Michael Mann es uno de los directores más originales y talentosos del
cine americano actual. Con un estilo absolutamente personal y una
filmografía coherente en formas y contenidos, ha logrado algunas de las
mejores películas de los últimos años que, si no fuera por algunas
concesiones a la industria –no siempre acordadas–, probablemente
serían obras maestras. En semejante contexto, Alí resulta
decepcionante.
Y es curioso, porque tal vez sea la película mainstream menos
complaciente de Mann, que eligió narrar sólo un par de peleas y
centrarse en los problemas (políticos y de entorno) que sufrió Alí
fuera del ring. Por otra parte, la estructura formal se mantiene fiel al
estilo del cineasta. Fotografía con tonos azules, mucha cámara en mano,
muchos primeros planos, particular estiramiento de algunas secuencias y la
música como motor emocional, todos estos rasgos reaparecen en Alí.
Sin embargo, la habitual larga duración de sus películas aquí pesa
demasiado. Mann no logra la atmósfera de tensión que tanto había
beneficiado a El informante, y su original trabajo sobre el
montaje, que aligera las escenas más convencionales y mantiene casi
congelados los primeros planos que reflejan el conflicto emocional del
protagonista, le termina jugando en contra.
Si de buscar chivos expiatorios se tratase, uno podría llegar a la
conclusión de que Will Smith no era el actor indicado. Si bien es
destacable su preparación física (que le permitió actuar sin dobles),
no consigue impregnar de coraje y vitalidad a su personaje.

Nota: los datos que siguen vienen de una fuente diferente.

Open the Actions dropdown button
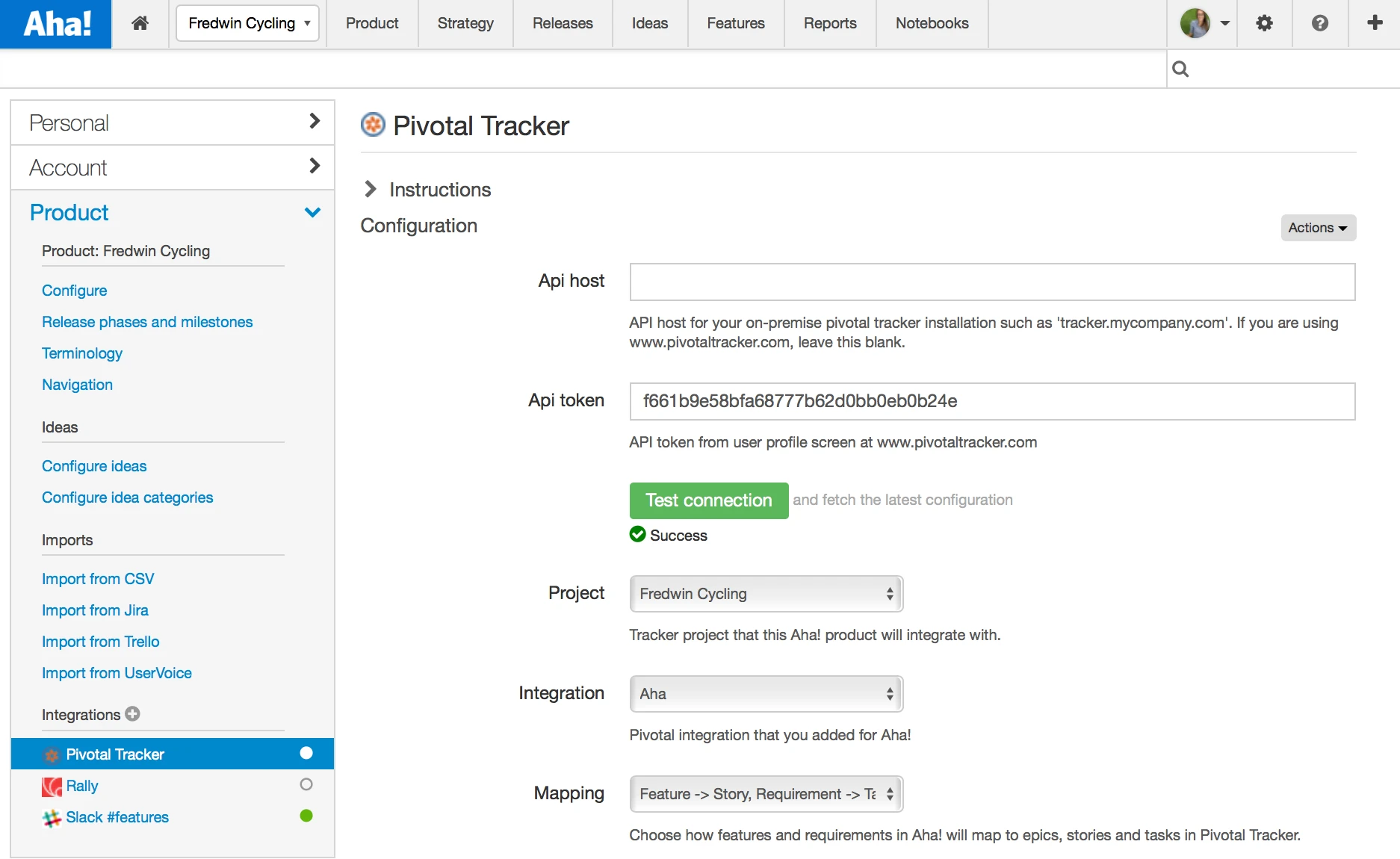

Una respuesta más ajustada puede encontrarse en la historia. Mann
suele trabajar con dos protagonistas en contrapunto. Policía y ladrón en
Fuego contra fuego; humanista y científico en El informante;
detective y asesino en la excelente Cazador de hombres. La tensión
entre esos polos y sus puntos de contacto siempre fueron el núcleo de la
narración. Pero Alí no tiene coprotagonista. Y si bien los mejores
momentos surgen de la relación con el periodista Howard Cosell (un
perfecto e irreconocible Jon Voight), no alcanzan más que para sospechar
los intentos del director por recuperar esas duplas goleadoras –perdonen,
llegó el Mundial– que tanto éxito le proporcionaron en películas
anteriores.
Entonces, el relato pierde la intensidad emocional a la que Mann nos
tiene acostumbrados. Allí están la opresión del sistema, las perversas
corporaciones y las debilidades humanas. Pero sin aquel hilo conductor que
potenciaba la conexión con la platea, su estilo se transforma
rápidamente en un obstáculo para el ritmo cinematográfico.
Pese a todo, la idea de defender un film de auteur fallido por
sobre una buena película sin firma (tan aplicada por la revista
francesa Cahiers du Cinema) bien podría aplicarse aquí. Hay algunas
secuencias, como la deliciosa apertura con el recital de Sam Cooke y la
batalla final frente a Foreman en Zaire, que proyectan buenos recuerdos
(tanto de la filmografía de MM como de los hechos históricos). Y está
el pequeño papel de Jon Voight, una transformación descomunal que
redondea un personaje muy caricaturesco y, a la vez, poderosamente humano.